Music Review: Animal World score by Michael Tuller and Neal Acree

Chinese writer/director Han Yan took a major gamble on his latest sci-fi manga movie, Dongxu shijie, (Animal World) by putting an American musical twist to a best-selling Japanese manga series, Kaiji, the ultimate survivor by Nobuyuki Fukumoto. The June 2018 premiere at the Shanghai International Film Festival proved the gamble to be a winning choice.

The music is an intriguing score written by the American duo Michael Tuller and Neal Acree. Han Yan was thinking outside the box when he hired these two, but their experience with both electronic and instrumental music paid off. Neal Acree is an award-winning game music composer (Warcraft) and Michael Tuller (Nine Inch Nails) thinks in terms of orchestral texture, although most of what he writes is composed at the keyboard.

He confesses to dabbling “in guitar, bass, violin, and cello and other stringed instruments….” which you can hear in his composition.

Tuller and Acree did an incredible job blending their ideas and styles – but also kept the film as their focus.

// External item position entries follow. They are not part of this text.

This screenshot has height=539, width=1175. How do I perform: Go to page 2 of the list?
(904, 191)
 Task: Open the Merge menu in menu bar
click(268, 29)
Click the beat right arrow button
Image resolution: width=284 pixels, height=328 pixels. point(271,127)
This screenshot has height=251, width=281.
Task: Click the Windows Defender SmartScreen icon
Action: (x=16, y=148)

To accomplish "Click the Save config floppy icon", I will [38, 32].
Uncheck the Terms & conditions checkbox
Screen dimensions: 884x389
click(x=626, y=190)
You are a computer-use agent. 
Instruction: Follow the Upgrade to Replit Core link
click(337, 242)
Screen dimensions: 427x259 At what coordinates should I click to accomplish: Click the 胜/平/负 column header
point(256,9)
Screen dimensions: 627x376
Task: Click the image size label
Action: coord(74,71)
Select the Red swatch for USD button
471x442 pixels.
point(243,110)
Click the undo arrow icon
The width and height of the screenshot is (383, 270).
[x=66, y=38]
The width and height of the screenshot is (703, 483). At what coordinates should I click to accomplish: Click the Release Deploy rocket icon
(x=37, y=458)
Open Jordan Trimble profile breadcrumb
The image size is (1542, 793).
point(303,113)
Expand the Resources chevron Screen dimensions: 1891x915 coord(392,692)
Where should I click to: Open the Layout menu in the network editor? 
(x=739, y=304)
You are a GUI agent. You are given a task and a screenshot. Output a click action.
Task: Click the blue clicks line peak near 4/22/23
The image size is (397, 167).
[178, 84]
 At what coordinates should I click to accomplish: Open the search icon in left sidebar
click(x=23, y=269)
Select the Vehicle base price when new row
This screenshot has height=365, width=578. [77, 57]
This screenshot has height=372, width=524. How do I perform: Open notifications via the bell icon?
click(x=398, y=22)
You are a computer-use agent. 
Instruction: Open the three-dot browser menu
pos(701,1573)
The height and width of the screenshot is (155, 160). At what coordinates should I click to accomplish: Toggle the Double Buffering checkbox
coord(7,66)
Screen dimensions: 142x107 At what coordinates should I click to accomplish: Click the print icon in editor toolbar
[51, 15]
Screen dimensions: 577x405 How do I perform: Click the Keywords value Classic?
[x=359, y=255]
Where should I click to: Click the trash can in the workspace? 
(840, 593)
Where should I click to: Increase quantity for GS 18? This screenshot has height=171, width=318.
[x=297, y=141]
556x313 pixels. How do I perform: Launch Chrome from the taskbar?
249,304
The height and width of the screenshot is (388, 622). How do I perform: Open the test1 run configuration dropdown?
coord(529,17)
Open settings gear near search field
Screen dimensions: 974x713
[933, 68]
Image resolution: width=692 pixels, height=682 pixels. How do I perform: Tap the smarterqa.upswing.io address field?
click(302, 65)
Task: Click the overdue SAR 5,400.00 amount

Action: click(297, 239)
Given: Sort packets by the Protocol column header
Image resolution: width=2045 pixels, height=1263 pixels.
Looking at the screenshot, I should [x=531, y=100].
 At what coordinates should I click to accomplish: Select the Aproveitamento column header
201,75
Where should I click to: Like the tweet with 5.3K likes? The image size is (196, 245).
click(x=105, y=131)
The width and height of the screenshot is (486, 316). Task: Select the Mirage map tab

They were both fairly new to Manga and this is perhaps what kept their ideas fresh while they let the story be their guide. As Acree says, “We brought along our two individual musical voices but in the process we found a ‘third voice’ that spoke directly to the film through our collaboration.”

Neal Acree
Michael Tuller

The title instrumental, “I am crazy” has a trap beat that is punctuated by string and wind sounds – building up in texture to a heavy constant with the rising B – C – E-flat thrumming over the percussion. The minimalist effect is hauntingly Steve Reich in style.

Michael describes their work as being in “constant dialogue”. Their coordination can be seen most clearly in the song “The Chase”, which starts with a bell sound and rolls into a fiery buzz of cymbals and percussion, using the support of a bass guitar line and trumpet to change pulse and slim down to a guitar ending.

“Destiny” starts with a violin and horn playing half steps and melting into a glorious symphonic texture. As Michael Tuller says of his music, “I tend to try to think in textures, but if there was ever an ensemble instrument created for generating texture…it’s the orchestra.” “Dream” also has a melodic texture and symphonic feel, but “Redeem him” is the song that resonates with me, it’s melodic upward B-flat scale is haunting.

There are many cuts which are more mechanical in nature. Of those, “Stuck in mud” is the least successful, but it is also the shortest and should be thought of as a transition. “Betrayed”, with its constant sound of clicking underlying the track, has great dynamic changes – going to an absolute pianissimo in the early part of the track and thundering out in the end.

Michael Tuller
Neal Acree

The harp and guitar sounds of “Getting out” are reminiscent of Neal’s childhood influences of Celtic music and it is in this track that the changing rhythms enliven the entire sound. “Go with rocks” with its bells playing a D octave, is also a mesmerizing track.

But what works for this score is the tight editing by Fei Yu which assures the well-matched music is perfectly in sync with the film’s action. Han Yan entrusted his incredible cinematic achievement to a duo who are totally outside of the Chinese action movie culture, but he used that widened view to make a film that will have worldwide appeal and chose a crack editing and orchestration team to seal the deal.

Crossing cultures is a balancing act, but the movie profits from it. By reaching out to American composers, Han Yan has created a film with a wide international appeal, well served by the superbly edited and orchestrated score.

The soundtrack is available through Velvet Machine Records and Genkako No Oto.